**Request:** Output the lines of data starting at the line containing "Given: Click the Tabs folder icon" and ending at the line containing "[x=284, y=68]", reproducing them exactly.

**Material supplied:**
------------------------------------------------
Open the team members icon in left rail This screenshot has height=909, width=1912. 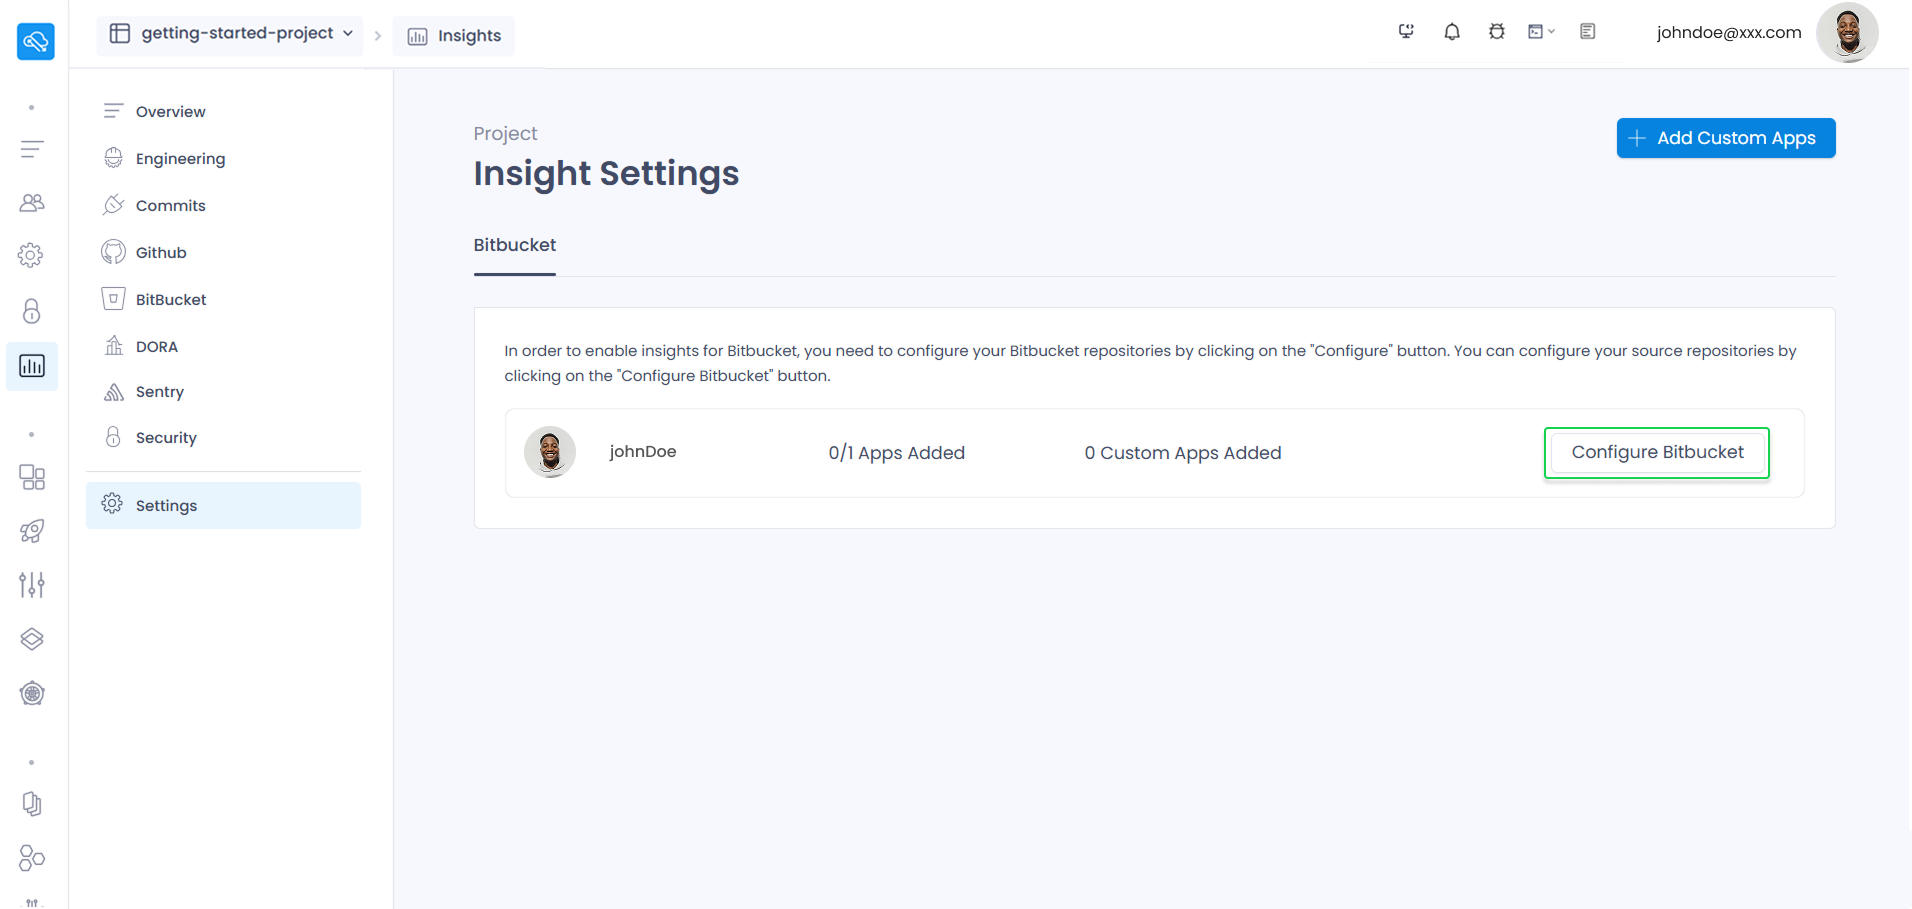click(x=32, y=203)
------------------------------------------------
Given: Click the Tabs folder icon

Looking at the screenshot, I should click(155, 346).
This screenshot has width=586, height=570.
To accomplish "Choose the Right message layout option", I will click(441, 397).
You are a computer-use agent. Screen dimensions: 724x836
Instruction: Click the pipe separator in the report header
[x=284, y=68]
------------------------------------------------
**Answer:**
Given: Click the Tabs folder icon

Looking at the screenshot, I should click(155, 346).
This screenshot has width=586, height=570.
To accomplish "Choose the Right message layout option", I will click(441, 397).
You are a computer-use agent. Screen dimensions: 724x836
Instruction: Click the pipe separator in the report header
[x=284, y=68]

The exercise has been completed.